***** Recorded data
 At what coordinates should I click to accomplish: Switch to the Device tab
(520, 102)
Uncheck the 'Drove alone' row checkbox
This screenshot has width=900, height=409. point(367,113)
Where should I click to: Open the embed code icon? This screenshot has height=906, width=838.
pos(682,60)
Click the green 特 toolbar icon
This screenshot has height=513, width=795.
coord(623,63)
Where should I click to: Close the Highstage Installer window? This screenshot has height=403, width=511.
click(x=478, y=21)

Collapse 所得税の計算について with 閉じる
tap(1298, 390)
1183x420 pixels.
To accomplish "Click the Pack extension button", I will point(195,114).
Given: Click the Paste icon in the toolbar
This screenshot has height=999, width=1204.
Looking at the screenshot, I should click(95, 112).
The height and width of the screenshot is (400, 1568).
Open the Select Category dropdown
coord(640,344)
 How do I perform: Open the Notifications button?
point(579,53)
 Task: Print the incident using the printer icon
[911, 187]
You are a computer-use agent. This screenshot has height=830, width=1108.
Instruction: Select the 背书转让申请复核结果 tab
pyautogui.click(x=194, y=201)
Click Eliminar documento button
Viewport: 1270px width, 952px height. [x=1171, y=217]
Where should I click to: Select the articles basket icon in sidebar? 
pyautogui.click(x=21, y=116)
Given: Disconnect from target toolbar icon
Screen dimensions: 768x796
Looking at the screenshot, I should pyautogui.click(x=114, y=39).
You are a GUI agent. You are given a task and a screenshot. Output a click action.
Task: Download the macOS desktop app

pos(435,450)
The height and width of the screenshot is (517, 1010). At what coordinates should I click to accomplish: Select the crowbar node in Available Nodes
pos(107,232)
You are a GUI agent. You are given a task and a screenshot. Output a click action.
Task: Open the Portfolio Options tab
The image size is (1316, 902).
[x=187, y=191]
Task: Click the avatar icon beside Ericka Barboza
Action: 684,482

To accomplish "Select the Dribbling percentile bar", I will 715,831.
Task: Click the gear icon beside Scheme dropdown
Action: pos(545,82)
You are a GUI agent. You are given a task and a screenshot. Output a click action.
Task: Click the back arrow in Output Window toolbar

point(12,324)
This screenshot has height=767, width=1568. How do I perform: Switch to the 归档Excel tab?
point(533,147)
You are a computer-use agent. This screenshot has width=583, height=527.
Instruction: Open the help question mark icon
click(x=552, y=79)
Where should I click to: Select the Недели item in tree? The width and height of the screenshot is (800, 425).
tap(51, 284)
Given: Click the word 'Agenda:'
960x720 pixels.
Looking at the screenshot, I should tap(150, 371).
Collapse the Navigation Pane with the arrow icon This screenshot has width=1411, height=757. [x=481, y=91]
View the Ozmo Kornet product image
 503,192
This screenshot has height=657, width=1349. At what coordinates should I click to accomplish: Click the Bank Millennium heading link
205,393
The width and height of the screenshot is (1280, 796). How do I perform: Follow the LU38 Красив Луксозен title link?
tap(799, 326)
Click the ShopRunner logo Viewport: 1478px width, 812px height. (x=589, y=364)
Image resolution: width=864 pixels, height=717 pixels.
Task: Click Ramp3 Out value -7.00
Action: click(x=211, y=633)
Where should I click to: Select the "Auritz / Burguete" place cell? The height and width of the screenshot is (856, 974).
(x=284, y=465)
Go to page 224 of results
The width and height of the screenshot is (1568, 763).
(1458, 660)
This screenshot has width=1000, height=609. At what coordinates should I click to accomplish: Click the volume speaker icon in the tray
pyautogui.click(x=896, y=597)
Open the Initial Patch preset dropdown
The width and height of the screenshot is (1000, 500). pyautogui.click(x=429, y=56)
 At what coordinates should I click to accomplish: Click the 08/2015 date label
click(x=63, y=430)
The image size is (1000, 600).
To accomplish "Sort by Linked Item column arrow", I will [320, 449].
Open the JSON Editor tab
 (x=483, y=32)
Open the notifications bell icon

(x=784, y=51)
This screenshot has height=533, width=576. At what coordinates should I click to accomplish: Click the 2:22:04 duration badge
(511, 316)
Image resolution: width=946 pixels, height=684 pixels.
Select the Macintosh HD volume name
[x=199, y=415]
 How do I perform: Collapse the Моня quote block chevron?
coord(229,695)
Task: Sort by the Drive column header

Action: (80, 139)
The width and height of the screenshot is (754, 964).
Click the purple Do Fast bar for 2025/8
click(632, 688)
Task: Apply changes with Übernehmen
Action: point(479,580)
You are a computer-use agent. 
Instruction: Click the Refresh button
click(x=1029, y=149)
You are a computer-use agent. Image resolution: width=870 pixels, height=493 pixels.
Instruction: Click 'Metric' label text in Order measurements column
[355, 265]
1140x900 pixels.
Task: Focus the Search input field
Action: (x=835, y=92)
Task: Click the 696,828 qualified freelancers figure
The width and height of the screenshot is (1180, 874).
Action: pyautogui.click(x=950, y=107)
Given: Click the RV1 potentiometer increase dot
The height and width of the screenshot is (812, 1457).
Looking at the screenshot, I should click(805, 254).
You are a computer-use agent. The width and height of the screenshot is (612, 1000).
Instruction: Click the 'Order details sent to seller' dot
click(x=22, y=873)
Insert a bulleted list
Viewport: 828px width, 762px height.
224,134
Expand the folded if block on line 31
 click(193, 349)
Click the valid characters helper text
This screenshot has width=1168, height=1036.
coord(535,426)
**********
_Task goal_
Every entry is to be restated word for word, with nothing dropped.

_Answer section_
 At what coordinates should I click to accomplish: Switch to the Device tab
(520, 102)
Uncheck the 'Drove alone' row checkbox
This screenshot has width=900, height=409. point(367,113)
Where should I click to: Open the embed code icon? This screenshot has height=906, width=838.
pos(682,60)
Click the green 特 toolbar icon
This screenshot has height=513, width=795.
coord(623,63)
Where should I click to: Close the Highstage Installer window? This screenshot has height=403, width=511.
click(x=478, y=21)

Collapse 所得税の計算について with 閉じる
tap(1298, 390)
1183x420 pixels.
To accomplish "Click the Pack extension button", I will point(195,114).
Given: Click the Paste icon in the toolbar
This screenshot has height=999, width=1204.
Looking at the screenshot, I should click(95, 112).
The height and width of the screenshot is (400, 1568).
Open the Select Category dropdown
coord(640,344)
 How do I perform: Open the Notifications button?
point(579,53)
 Task: Print the incident using the printer icon
[911, 187]
You are a computer-use agent. This screenshot has height=830, width=1108.
Instruction: Select the 背书转让申请复核结果 tab
pyautogui.click(x=194, y=201)
Click Eliminar documento button
Viewport: 1270px width, 952px height. [x=1171, y=217]
Where should I click to: Select the articles basket icon in sidebar? 
pyautogui.click(x=21, y=116)
Given: Disconnect from target toolbar icon
Screen dimensions: 768x796
Looking at the screenshot, I should pyautogui.click(x=114, y=39).
You are a GUI agent. You are given a task and a screenshot. Output a click action.
Task: Download the macOS desktop app

pos(435,450)
The height and width of the screenshot is (517, 1010). At what coordinates should I click to accomplish: Select the crowbar node in Available Nodes
pos(107,232)
You are a GUI agent. You are given a task and a screenshot. Output a click action.
Task: Open the Portfolio Options tab
The image size is (1316, 902).
[x=187, y=191]
Task: Click the avatar icon beside Ericka Barboza
Action: 684,482

To accomplish "Select the Dribbling percentile bar", I will 715,831.
Task: Click the gear icon beside Scheme dropdown
Action: pos(545,82)
You are a GUI agent. You are given a task and a screenshot. Output a click action.
Task: Click the back arrow in Output Window toolbar

point(12,324)
This screenshot has height=767, width=1568. How do I perform: Switch to the 归档Excel tab?
point(533,147)
You are a computer-use agent. This screenshot has width=583, height=527.
Instruction: Open the help question mark icon
click(x=552, y=79)
Where should I click to: Select the Недели item in tree? The width and height of the screenshot is (800, 425).
tap(51, 284)
Given: Click the word 'Agenda:'
960x720 pixels.
Looking at the screenshot, I should tap(150, 371).
Collapse the Navigation Pane with the arrow icon This screenshot has width=1411, height=757. [x=481, y=91]
View the Ozmo Kornet product image
 503,192
This screenshot has height=657, width=1349. At what coordinates should I click to accomplish: Click the Bank Millennium heading link
205,393
The width and height of the screenshot is (1280, 796). How do I perform: Follow the LU38 Красив Луксозен title link?
tap(799, 326)
Click the ShopRunner logo Viewport: 1478px width, 812px height. (x=589, y=364)
Image resolution: width=864 pixels, height=717 pixels.
Task: Click Ramp3 Out value -7.00
Action: click(x=211, y=633)
Where should I click to: Select the "Auritz / Burguete" place cell? The height and width of the screenshot is (856, 974).
(x=284, y=465)
Go to page 224 of results
The width and height of the screenshot is (1568, 763).
(1458, 660)
This screenshot has width=1000, height=609. At what coordinates should I click to accomplish: Click the volume speaker icon in the tray
pyautogui.click(x=896, y=597)
Open the Initial Patch preset dropdown
The width and height of the screenshot is (1000, 500). pyautogui.click(x=429, y=56)
 At what coordinates should I click to accomplish: Click the 08/2015 date label
click(x=63, y=430)
The image size is (1000, 600).
To accomplish "Sort by Linked Item column arrow", I will [320, 449].
Open the JSON Editor tab
 (x=483, y=32)
Open the notifications bell icon

(x=784, y=51)
This screenshot has height=533, width=576. At what coordinates should I click to accomplish: Click the 2:22:04 duration badge
(511, 316)
Image resolution: width=946 pixels, height=684 pixels.
Select the Macintosh HD volume name
[x=199, y=415]
 How do I perform: Collapse the Моня quote block chevron?
coord(229,695)
Task: Sort by the Drive column header

Action: (80, 139)
The width and height of the screenshot is (754, 964).
Click the purple Do Fast bar for 2025/8
click(632, 688)
Task: Apply changes with Übernehmen
Action: point(479,580)
You are a computer-use agent. 
Instruction: Click the Refresh button
click(x=1029, y=149)
You are a computer-use agent. Image resolution: width=870 pixels, height=493 pixels.
Instruction: Click 'Metric' label text in Order measurements column
[355, 265]
1140x900 pixels.
Task: Focus the Search input field
Action: (x=835, y=92)
Task: Click the 696,828 qualified freelancers figure
The width and height of the screenshot is (1180, 874).
Action: pyautogui.click(x=950, y=107)
Given: Click the RV1 potentiometer increase dot
The height and width of the screenshot is (812, 1457).
Looking at the screenshot, I should click(805, 254).
You are a computer-use agent. The width and height of the screenshot is (612, 1000).
Instruction: Click the 'Order details sent to seller' dot
click(x=22, y=873)
Insert a bulleted list
Viewport: 828px width, 762px height.
224,134
Expand the folded if block on line 31
 click(193, 349)
Click the valid characters helper text
This screenshot has width=1168, height=1036.
coord(535,426)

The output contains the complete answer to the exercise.